Serum amyloid A impairs the antiinflammatory properties of HDL

• Published in: The Journal of clinical investigation Vol. 126; no. 1; pp. 266 - 281
• Main Authors: Han, Chang Yeop, Tang, Chongren, Guevara, Myriam E., Wei, Hao, Wietecha, Tomasz, Shao, Baohai, Subramanian, Savitha, Omer, Mohamed, Wang, Shari, O’Brien, Kevin D., Marcovina, Santica M., Wight, Thomas N., Vaisar, Tomas, de Beer, Maria C., de Beer, Frederick C., Osborne, William R., Elkon, Keith B., Chait, Alan
• Format: Journal Article
• Language: English
• Published: United States American Society for Clinical Investigation 01.01.2016
• Subjects: 3T3-L1 Cells; Adipocytes; Adipocytes - metabolism; Animals; Biomedical research; C-Reactive Protein - analysis; Care and treatment; Cholesterol; Cholesterol - metabolism; Development and progression; Experiments; Gene expression; Genetic aspects; Human subjects; Humans; Inflammation; Inflammation - prevention & control; Lipoproteins, HDL - physiology; Male; Metabolism; Mice; Mice, Inbred C57BL; Obesity; Oxidation; Patient outcomes; Plasma; Reactive Oxygen Species - metabolism; Risk factors; Serum Amyloid A Protein - physiology; Silver Nitrate - pharmacology; Toll-Like Receptor 4 - physiology; United States
• ISSN: 0021-9738; 1558-8238; 1558-8238
• DOI: 10.1172/JCI83475

HDL from healthy humans and lean mice inhibits palmitate-induced adipocyte inflammation; however, the effect of the inflammatory state on the functional properties of HDL on adipocytes is unknown. Here, we found that HDL from mice injected with AgNO3 fails to inhibit palmitate-induced inflammation and reduces cholesterol efflux from 3T3-L1 adipocytes. Moreover, HDL isolated from obese mice with moderate inflammation and humans with systemic lupus erythematosus had similar effects. Since serum amyloid A (SAA) concentrations in HDL increase with inflammation, we investigated whether elevated SAA is a causal factor in HDL dysfunction. HDL from AgNO3-injected mice lacking Saa1.1 and Saa2.1 exhibited a partial restoration of antiinflammatory and cholesterol efflux properties in adipocytes. Conversely, incorporation of SAA into HDL preparations reduced antiinflammatory properties but not to the same extent as HDL from AgNO3-injected mice.

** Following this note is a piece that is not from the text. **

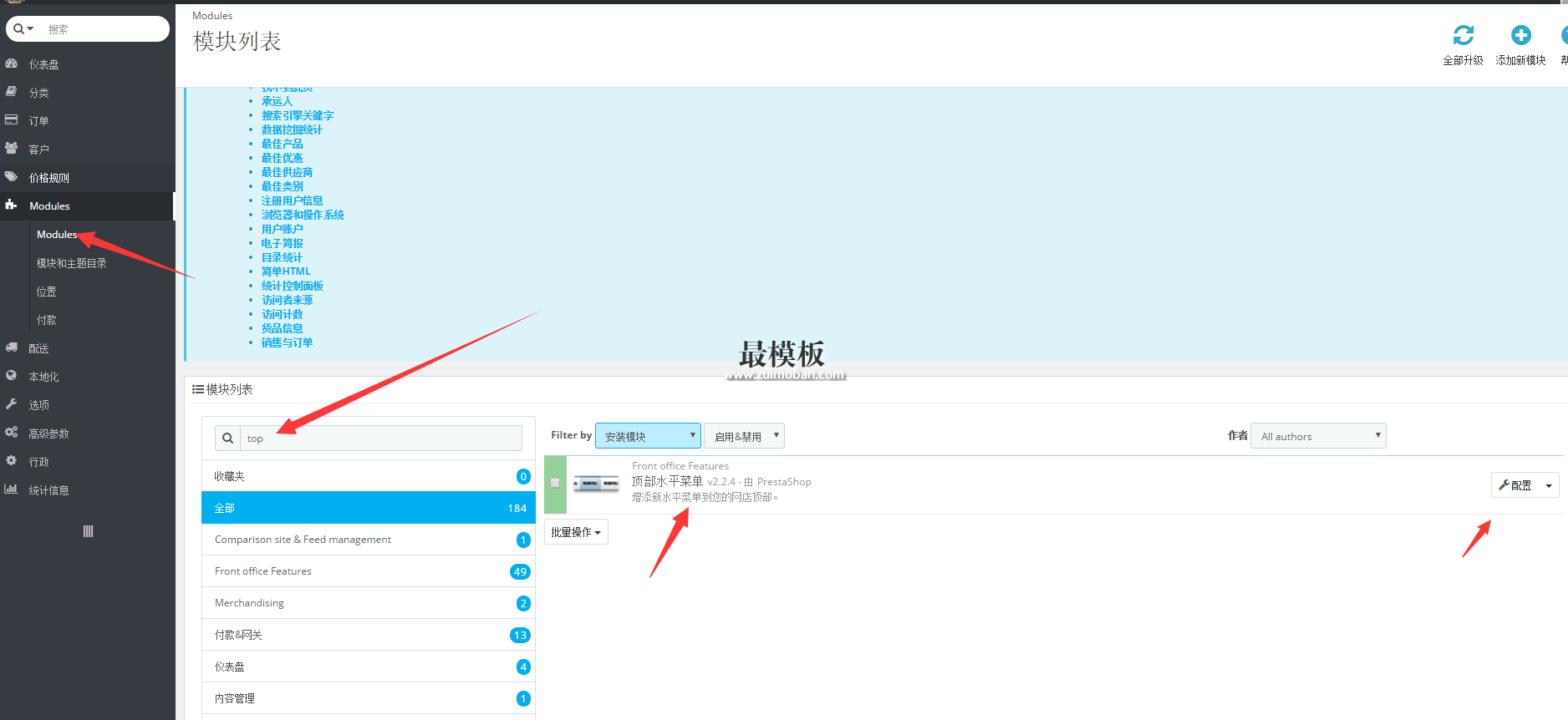This screenshot has width=1568, height=720.
Task: Open the All authors dropdown
Action: click(x=1317, y=436)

SAA-enriched HDL colocalized with cell surface-associated extracellular matrix (ECM) of adipocytes, suggesting impaired access to the plasma membrane. Enzymatic digestion of proteoglycans in the ECM restored the ability of SAA-containing HDL to inhibit palmitate-induced inflammation and cholesterol efflux. Collectively, these findings indicate that inflammation results in a loss of the antiinflammatory properties of HDL on adipocytes, which appears to partially result from the SAA component of HDL binding to cell-surface proteoglycans, thereby preventing access of HDL to the plasma membrane.